What is aperture?

The aperture is the variable opening of the camera lens and controls the amount of light that strikes the film or censor. Each variation is referred to as an f-stop.
Imagine the aperture of the lens is like a tap. The more you open a tap the more water pours through it. The more you open the lens aperture the more light pours through it. Remember, the shutter speed controls how long light is exposed to the film or censor, the aperture controls how much.

Like the shutter speed, each 'stop' is half or double the preceding one.

Common f -stops are:

f/2.8 f/4 f/5.6 f/8 f/11 f/16 f/22
<-- wider............narrower -->

Modern cameras may also have increments between the above f-stops.

The aperture is used to control depth of field (Dof). An in-depth explanation of Dof can be found here, but in a nut shell, the wider the aperture the narrower the Dof. And conversely the narrower the aperture the greater the Dof.

The iris of your eye behaves in the same way as the aperture of a camera lens. Generally, our eyes are about an f/8 in terms of Dof.

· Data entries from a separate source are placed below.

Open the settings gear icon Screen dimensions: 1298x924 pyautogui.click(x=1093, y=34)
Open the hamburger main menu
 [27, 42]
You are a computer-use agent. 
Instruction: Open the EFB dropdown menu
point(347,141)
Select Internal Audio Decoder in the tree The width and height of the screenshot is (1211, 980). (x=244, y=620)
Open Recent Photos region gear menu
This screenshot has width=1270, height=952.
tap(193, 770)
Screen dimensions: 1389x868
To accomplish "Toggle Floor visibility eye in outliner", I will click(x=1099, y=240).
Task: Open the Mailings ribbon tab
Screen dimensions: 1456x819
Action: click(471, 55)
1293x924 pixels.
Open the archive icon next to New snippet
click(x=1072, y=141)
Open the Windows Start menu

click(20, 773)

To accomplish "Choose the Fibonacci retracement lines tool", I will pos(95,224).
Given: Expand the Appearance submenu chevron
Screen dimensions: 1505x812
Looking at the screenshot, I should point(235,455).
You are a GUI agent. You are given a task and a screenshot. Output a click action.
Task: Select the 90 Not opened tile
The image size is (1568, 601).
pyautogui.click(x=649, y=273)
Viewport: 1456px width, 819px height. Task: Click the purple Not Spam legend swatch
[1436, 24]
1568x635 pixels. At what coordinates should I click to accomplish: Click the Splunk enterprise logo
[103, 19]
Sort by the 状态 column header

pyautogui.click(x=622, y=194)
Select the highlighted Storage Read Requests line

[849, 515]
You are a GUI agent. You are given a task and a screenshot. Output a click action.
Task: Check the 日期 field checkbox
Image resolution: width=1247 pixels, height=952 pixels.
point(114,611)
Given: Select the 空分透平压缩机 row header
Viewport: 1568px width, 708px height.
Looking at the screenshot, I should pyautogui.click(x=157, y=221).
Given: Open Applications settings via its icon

The aperture and shutter speed are used in conjunction to obtain a correct exposure. Usually you decide what you're going to photography and make the settings accordingly. For instance, if you're photographing motor sports, your primary thought will most likely be sharp images of vehicles so shutter speed will dictate your game. If you're photographing landscape type images then aperture will the controlling factor. Likewise, if you're hand holding the camera, you'll need to be conscious of shutter speed to prevent camera shake.